= Instruction =
Rewrite the lines from the beginning through the line that contains "Open the info", swapping "Admin Password" for "Root Password" and leaving everything else unchanged. Return only those lines.

= Extracted information =
— BEGIN —

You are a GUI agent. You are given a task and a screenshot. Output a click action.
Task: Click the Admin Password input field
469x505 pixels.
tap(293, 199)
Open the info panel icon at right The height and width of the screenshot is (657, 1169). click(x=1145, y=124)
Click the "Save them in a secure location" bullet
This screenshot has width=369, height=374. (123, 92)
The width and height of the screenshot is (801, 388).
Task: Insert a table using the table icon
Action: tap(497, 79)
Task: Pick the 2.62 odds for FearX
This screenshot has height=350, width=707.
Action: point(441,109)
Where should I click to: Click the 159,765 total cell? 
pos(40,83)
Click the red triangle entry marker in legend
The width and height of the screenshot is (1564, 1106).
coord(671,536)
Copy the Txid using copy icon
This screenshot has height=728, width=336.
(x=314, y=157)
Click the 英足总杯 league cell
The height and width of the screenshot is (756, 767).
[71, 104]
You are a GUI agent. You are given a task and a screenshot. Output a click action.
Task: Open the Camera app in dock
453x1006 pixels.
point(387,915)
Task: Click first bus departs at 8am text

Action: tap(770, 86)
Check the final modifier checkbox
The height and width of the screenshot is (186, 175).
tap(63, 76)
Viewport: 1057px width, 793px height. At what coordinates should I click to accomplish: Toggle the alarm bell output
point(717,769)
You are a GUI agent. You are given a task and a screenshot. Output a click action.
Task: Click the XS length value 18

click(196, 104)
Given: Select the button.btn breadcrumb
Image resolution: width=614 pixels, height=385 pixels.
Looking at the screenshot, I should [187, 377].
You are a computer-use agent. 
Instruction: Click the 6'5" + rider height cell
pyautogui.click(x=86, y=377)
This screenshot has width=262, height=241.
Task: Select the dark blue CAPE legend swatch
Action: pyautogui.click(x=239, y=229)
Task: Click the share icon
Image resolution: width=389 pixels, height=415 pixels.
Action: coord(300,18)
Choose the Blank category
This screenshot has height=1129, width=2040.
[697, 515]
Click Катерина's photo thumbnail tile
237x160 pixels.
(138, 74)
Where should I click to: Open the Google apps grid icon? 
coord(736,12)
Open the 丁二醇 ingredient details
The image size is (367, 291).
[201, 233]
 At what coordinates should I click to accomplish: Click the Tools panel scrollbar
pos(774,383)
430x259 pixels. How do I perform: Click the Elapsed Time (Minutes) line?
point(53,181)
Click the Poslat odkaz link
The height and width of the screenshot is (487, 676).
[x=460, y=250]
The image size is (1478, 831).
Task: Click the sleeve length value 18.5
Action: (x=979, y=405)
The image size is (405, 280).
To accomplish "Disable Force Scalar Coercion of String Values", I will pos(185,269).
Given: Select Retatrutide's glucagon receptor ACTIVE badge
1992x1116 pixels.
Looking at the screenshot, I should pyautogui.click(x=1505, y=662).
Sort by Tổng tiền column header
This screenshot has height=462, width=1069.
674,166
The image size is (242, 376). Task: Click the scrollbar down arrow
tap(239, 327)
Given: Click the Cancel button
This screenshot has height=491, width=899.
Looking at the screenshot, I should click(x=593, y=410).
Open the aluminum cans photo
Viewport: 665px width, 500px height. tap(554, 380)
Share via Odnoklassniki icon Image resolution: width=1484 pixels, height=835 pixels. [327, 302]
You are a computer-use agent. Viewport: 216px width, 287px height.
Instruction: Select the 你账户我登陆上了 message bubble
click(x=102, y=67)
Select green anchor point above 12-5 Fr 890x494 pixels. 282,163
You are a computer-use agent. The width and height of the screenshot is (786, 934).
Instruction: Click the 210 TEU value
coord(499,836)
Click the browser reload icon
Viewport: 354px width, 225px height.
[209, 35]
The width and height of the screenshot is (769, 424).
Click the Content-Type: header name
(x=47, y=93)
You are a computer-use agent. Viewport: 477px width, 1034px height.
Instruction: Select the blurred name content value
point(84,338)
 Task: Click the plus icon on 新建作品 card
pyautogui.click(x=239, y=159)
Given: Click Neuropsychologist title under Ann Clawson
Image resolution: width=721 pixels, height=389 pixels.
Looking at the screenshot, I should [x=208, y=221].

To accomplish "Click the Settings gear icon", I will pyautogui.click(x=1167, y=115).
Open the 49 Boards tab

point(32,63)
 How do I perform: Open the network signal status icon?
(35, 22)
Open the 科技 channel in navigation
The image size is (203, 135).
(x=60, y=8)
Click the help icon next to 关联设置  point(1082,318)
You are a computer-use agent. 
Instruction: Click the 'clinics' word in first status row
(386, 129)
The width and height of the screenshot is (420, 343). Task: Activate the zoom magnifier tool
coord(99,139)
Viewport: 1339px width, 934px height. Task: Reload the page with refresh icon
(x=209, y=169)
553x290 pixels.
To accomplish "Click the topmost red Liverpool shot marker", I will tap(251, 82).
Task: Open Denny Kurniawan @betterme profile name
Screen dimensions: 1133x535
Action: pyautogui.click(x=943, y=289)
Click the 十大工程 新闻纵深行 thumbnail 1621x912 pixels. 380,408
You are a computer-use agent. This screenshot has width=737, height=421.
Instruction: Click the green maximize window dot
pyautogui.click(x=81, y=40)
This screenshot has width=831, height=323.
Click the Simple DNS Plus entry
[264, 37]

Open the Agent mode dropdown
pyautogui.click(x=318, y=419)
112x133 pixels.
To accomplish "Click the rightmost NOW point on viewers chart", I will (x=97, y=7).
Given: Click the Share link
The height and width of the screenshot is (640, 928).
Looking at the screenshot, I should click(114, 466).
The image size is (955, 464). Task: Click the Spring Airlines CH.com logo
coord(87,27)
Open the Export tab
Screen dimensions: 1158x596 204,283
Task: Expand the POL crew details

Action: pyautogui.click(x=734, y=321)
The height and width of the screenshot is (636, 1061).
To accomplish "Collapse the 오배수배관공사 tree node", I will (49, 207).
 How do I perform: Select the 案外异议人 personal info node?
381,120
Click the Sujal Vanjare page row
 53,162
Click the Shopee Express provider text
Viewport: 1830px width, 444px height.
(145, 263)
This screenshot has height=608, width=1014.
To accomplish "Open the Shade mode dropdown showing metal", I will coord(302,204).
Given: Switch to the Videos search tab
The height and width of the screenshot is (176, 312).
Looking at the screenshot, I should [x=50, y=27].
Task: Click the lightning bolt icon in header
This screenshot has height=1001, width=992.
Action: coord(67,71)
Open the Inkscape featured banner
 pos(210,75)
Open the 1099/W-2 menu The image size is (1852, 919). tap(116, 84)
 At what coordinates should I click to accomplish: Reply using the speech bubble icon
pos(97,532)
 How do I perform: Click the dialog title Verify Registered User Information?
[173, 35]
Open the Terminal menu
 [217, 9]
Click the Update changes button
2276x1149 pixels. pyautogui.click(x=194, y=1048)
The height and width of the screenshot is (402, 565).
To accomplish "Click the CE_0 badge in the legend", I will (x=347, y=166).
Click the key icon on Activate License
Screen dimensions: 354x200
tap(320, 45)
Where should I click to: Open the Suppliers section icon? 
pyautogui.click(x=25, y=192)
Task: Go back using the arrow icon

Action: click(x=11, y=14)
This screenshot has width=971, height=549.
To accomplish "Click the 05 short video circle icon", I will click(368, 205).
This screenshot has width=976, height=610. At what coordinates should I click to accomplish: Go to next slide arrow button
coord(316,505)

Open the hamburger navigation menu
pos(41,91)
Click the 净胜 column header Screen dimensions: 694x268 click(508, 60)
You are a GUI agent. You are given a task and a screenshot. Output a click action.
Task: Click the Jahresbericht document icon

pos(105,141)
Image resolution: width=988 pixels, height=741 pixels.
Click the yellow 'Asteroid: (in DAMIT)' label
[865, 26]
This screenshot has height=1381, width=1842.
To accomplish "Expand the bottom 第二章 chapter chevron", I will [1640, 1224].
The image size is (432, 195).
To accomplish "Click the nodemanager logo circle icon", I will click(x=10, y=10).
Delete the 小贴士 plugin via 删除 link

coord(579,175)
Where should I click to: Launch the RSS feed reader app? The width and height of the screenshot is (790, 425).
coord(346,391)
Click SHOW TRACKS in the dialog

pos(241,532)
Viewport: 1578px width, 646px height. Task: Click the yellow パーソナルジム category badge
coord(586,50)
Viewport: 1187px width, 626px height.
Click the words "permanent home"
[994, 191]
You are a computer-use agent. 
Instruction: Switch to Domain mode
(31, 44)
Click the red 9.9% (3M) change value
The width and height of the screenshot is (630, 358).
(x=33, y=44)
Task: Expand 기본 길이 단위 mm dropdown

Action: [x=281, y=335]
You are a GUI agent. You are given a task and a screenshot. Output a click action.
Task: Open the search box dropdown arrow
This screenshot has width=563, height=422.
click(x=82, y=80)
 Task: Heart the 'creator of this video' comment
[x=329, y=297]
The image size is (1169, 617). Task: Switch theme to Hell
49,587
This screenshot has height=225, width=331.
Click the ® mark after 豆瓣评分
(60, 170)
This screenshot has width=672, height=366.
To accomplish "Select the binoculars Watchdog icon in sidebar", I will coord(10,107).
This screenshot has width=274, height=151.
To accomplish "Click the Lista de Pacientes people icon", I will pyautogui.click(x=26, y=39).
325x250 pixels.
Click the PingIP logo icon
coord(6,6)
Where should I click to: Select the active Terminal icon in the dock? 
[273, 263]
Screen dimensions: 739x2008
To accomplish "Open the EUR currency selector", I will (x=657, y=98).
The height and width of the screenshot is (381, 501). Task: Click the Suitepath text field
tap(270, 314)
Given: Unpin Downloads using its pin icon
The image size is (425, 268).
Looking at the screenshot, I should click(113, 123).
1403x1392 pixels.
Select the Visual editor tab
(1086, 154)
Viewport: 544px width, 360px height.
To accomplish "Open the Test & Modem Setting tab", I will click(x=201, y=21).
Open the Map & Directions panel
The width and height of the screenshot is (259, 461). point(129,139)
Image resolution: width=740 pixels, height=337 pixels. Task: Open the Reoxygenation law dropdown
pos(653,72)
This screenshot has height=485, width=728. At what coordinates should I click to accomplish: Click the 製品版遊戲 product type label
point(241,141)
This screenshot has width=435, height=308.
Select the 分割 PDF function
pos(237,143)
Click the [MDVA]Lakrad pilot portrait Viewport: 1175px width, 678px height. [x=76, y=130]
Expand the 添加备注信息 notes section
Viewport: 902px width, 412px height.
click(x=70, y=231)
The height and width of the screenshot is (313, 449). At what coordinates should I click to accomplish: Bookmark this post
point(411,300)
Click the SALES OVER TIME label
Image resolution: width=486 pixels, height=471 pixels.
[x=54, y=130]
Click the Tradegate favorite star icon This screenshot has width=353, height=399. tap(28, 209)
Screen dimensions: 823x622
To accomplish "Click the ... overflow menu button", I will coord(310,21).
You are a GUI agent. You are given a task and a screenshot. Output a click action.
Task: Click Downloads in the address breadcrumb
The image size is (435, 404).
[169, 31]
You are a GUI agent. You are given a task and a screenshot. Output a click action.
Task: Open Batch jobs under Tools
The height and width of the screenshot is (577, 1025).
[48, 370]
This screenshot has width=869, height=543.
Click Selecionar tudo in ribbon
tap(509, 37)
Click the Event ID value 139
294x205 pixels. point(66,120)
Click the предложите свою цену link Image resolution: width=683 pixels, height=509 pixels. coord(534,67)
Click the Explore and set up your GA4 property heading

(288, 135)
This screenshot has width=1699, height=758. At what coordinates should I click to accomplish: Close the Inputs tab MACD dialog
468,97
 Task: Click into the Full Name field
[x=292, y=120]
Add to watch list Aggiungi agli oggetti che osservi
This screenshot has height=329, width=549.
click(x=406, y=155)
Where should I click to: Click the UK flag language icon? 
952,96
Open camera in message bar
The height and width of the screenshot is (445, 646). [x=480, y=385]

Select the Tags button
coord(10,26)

— END —

= Complete response =
You are a GUI agent. You are given a task and a screenshot. Output a click action.
Task: Click the Root Password input field
469x505 pixels.
tap(293, 199)
Open the info panel icon at right The height and width of the screenshot is (657, 1169). click(x=1145, y=124)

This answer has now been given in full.